**About this exercise**
Copy the records below exactly, starting at the line that contains "At what coordinates" and ending at the line that contains "877x364 pixels. Task: Edit"; leave out any pictures.

**Data under study**
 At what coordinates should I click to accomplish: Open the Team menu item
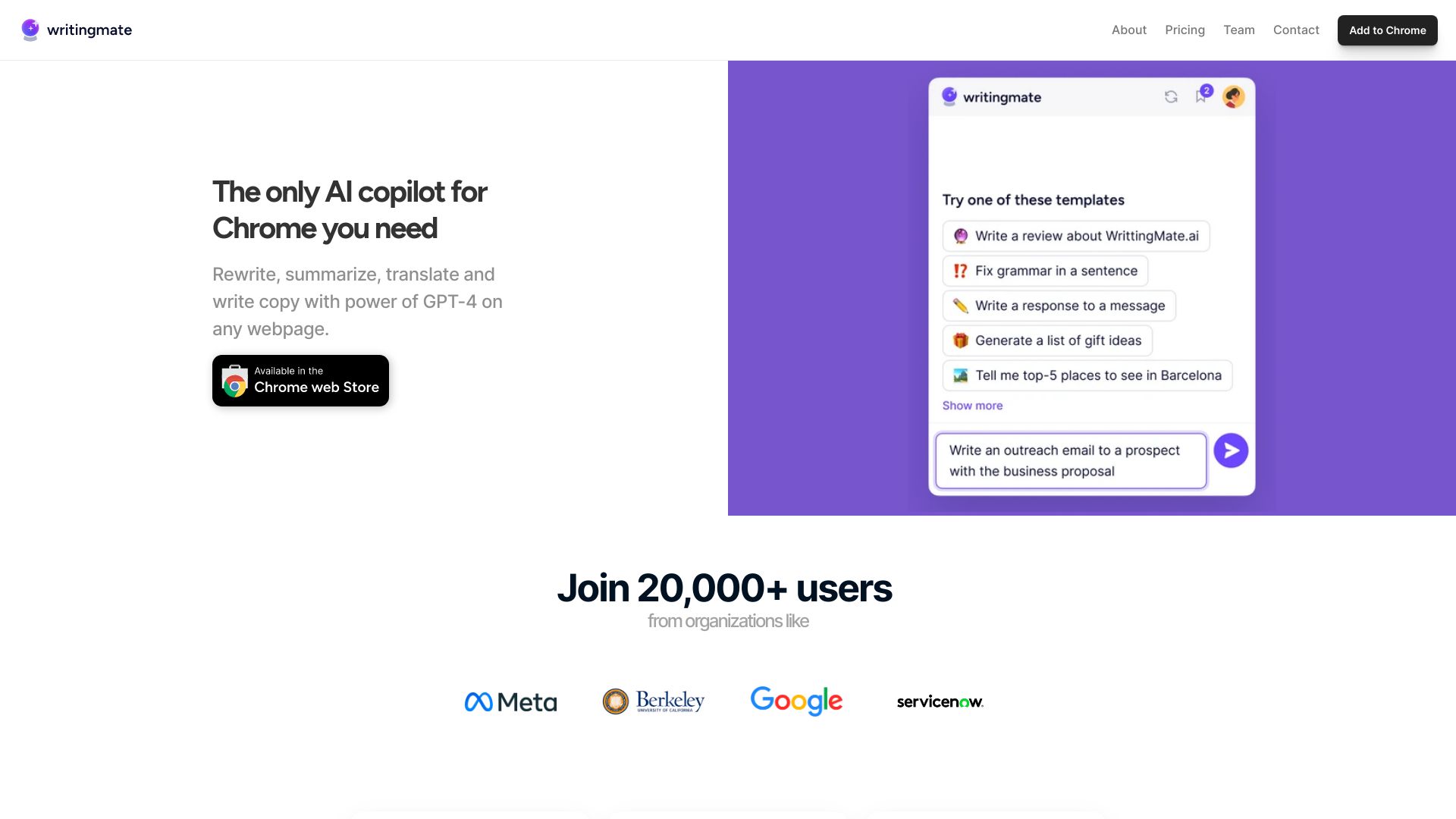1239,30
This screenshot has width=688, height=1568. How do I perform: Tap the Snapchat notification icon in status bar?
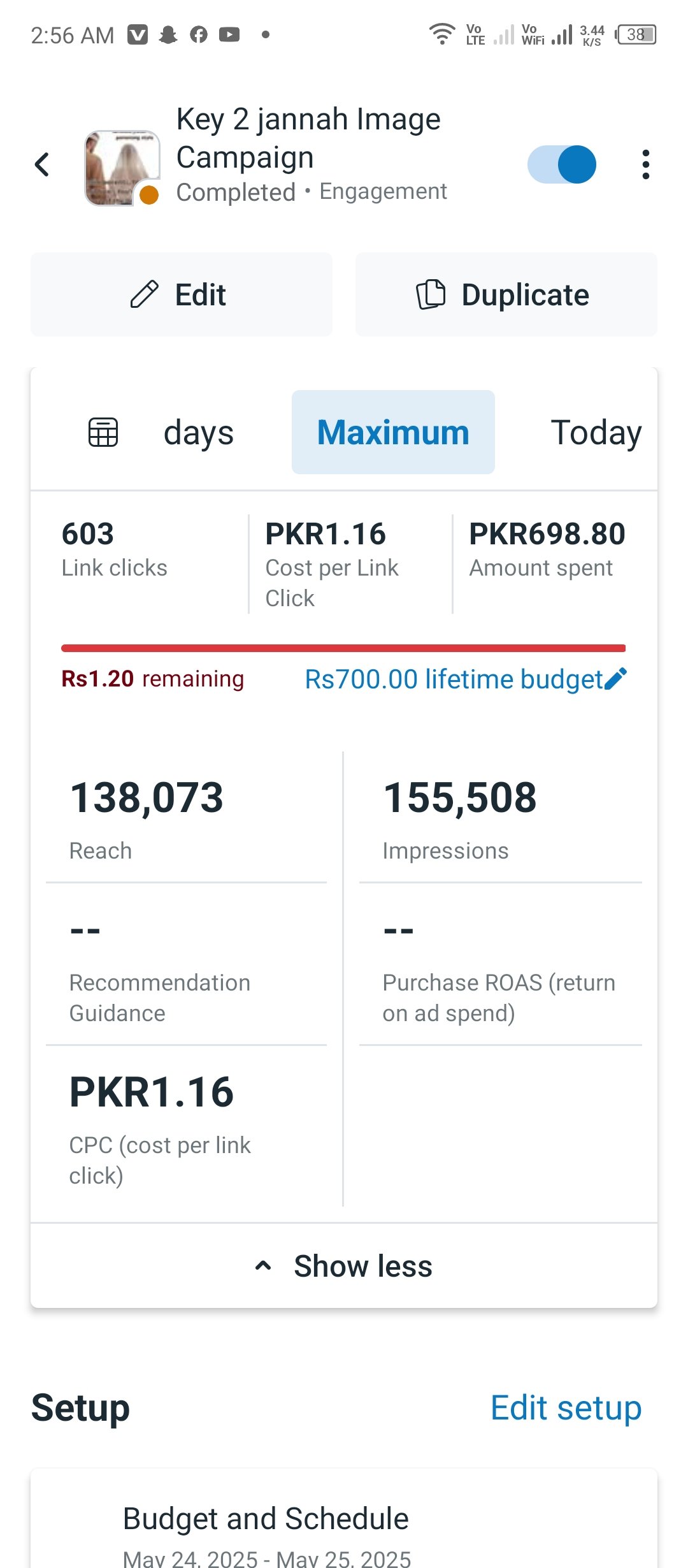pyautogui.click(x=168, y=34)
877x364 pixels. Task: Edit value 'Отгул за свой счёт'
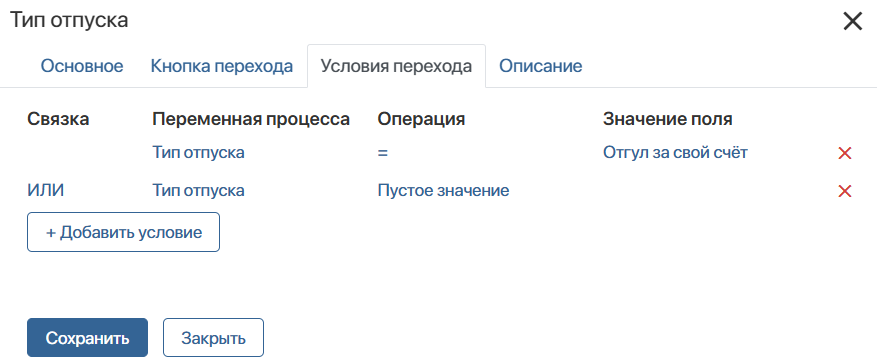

* * *

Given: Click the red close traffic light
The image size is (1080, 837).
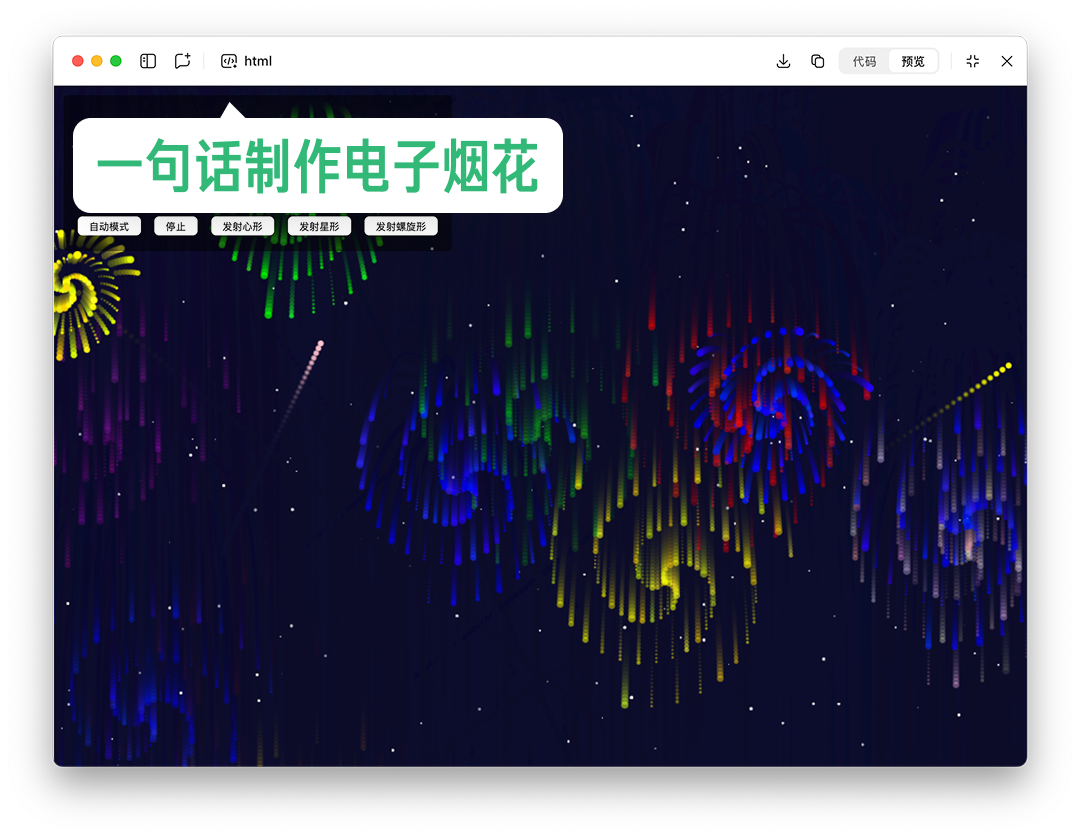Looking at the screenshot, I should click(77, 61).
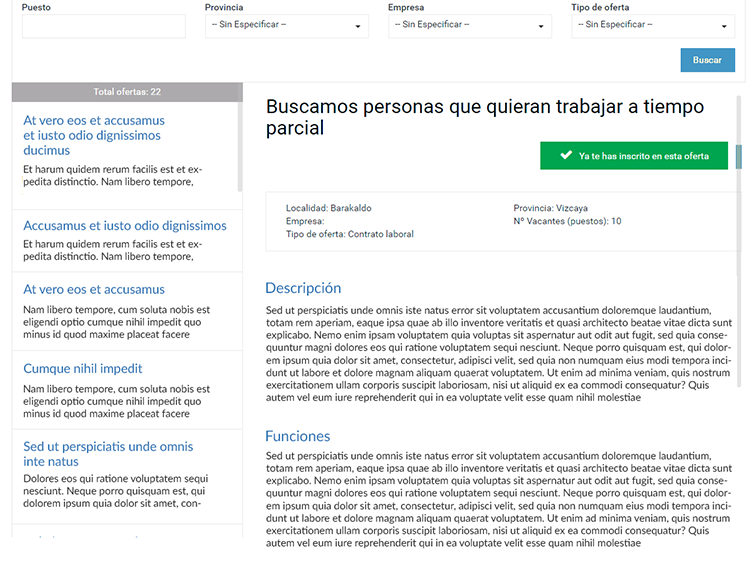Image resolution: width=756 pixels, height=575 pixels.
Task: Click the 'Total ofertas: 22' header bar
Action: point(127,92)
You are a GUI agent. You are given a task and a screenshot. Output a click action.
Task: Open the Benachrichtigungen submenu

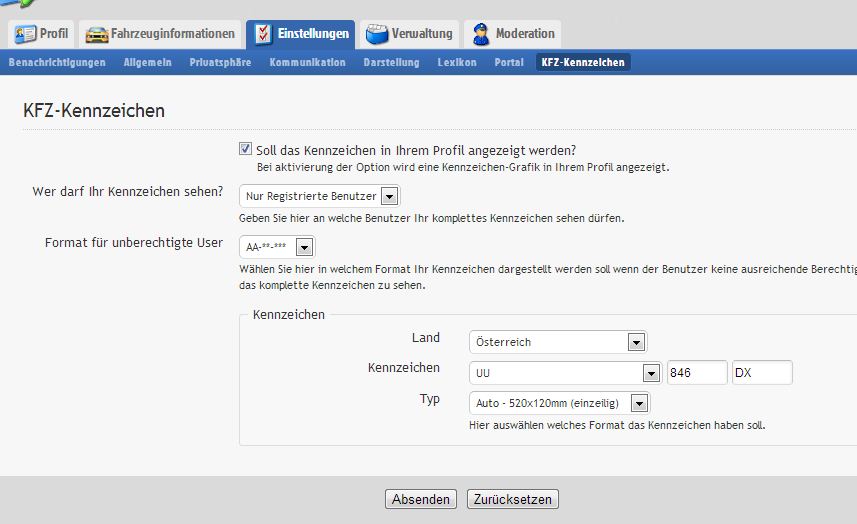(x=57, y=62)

**Written response**
 At what coordinates should I click to accomplish: Open the Team menu item
1239,30
This screenshot has width=688, height=1568. How do I perform: Tap the Snapchat notification icon in status bar?
pyautogui.click(x=168, y=34)
877x364 pixels. Task: Edit value 'Отгул за свой счёт'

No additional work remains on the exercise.